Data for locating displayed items
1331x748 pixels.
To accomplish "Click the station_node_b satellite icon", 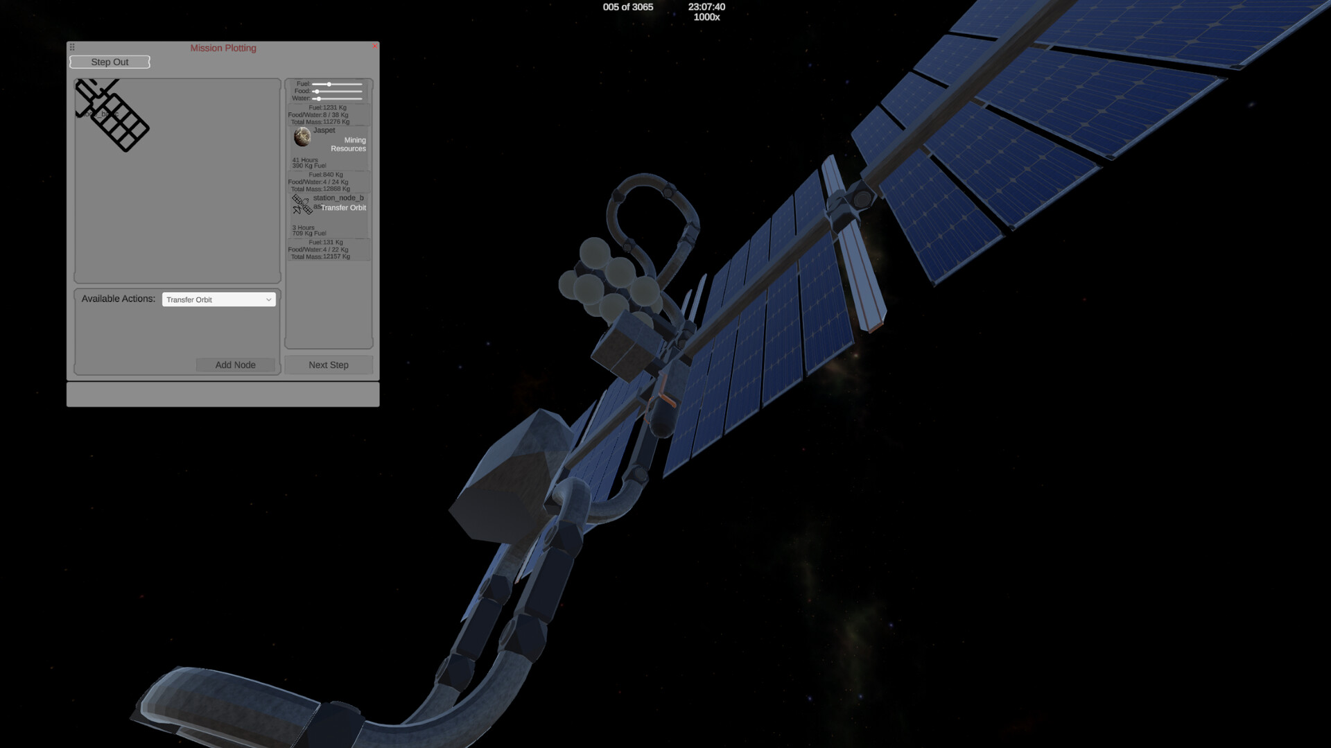I will (x=300, y=204).
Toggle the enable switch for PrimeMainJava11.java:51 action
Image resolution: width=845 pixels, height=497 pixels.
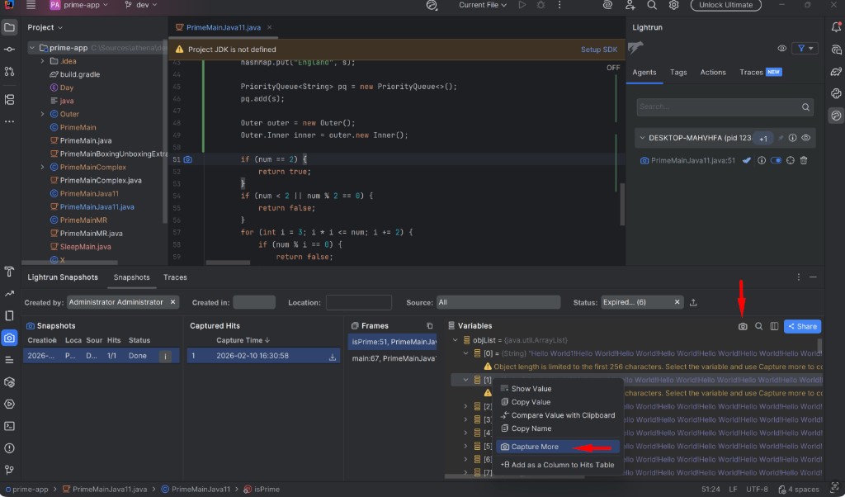click(x=776, y=160)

Short problem
Recast the stretch from the line containing "Toggle the enable" through the end of the data as a Markdown table with the columns "Row" and "Line", omitting blank lines and leaving the pictures out of the answer.

Task result
| Row | Line |
|---|---|
| 1 | Toggle the enable switch for PrimeMainJava11.java:51 action |
| 2 | Image resolution: width=845 pixels, height=497 pixels. |
| 3 | click(x=776, y=160) |